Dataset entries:
##########
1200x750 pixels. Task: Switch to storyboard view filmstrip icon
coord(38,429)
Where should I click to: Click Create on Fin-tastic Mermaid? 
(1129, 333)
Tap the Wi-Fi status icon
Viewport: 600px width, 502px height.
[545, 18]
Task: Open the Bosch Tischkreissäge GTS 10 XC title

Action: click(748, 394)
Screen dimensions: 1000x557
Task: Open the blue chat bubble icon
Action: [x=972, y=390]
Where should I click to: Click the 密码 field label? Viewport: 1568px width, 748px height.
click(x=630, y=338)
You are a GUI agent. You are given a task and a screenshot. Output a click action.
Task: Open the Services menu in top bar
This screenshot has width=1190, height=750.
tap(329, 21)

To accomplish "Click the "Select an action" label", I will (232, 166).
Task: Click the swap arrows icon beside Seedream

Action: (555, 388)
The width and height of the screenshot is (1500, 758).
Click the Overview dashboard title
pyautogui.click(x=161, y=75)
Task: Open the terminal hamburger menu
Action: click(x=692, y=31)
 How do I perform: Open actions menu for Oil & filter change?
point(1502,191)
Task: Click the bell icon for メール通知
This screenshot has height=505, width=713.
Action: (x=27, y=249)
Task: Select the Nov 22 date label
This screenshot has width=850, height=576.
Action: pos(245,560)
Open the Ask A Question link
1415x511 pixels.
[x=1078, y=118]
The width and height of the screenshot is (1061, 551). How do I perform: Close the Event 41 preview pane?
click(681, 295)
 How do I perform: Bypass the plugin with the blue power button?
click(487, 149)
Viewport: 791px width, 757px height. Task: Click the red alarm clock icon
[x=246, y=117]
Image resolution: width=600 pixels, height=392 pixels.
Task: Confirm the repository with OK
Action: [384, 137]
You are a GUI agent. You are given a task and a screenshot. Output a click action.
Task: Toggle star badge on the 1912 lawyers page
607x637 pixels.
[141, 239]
##########
Requirement:
Retype all of the data word for word.

Response below:
1200x750 pixels. Task: Switch to storyboard view filmstrip icon
coord(38,429)
Where should I click to: Click Create on Fin-tastic Mermaid? 
(1129, 333)
Tap the Wi-Fi status icon
Viewport: 600px width, 502px height.
[545, 18]
Task: Open the Bosch Tischkreissäge GTS 10 XC title

Action: click(748, 394)
Screen dimensions: 1000x557
Task: Open the blue chat bubble icon
Action: [x=972, y=390]
Where should I click to: Click the 密码 field label? Viewport: 1568px width, 748px height.
click(x=630, y=338)
You are a GUI agent. You are given a task and a screenshot. Output a click action.
Task: Open the Services menu in top bar
This screenshot has width=1190, height=750.
tap(329, 21)

To accomplish "Click the "Select an action" label", I will (232, 166).
Task: Click the swap arrows icon beside Seedream

Action: (555, 388)
The width and height of the screenshot is (1500, 758).
Click the Overview dashboard title
pyautogui.click(x=161, y=75)
Task: Open the terminal hamburger menu
Action: click(x=692, y=31)
 How do I perform: Open actions menu for Oil & filter change?
point(1502,191)
Task: Click the bell icon for メール通知
This screenshot has height=505, width=713.
Action: (x=27, y=249)
Task: Select the Nov 22 date label
This screenshot has width=850, height=576.
Action: pos(245,560)
Open the Ask A Question link
1415x511 pixels.
[x=1078, y=118]
The width and height of the screenshot is (1061, 551). How do I perform: Close the Event 41 preview pane?
click(681, 295)
 How do I perform: Bypass the plugin with the blue power button?
click(487, 149)
Viewport: 791px width, 757px height. Task: Click the red alarm clock icon
[x=246, y=117]
Image resolution: width=600 pixels, height=392 pixels.
Task: Confirm the repository with OK
Action: [384, 137]
You are a GUI agent. You are given a task and a screenshot. Output a click action.
Task: Toggle star badge on the 1912 lawyers page
607x637 pixels.
[141, 239]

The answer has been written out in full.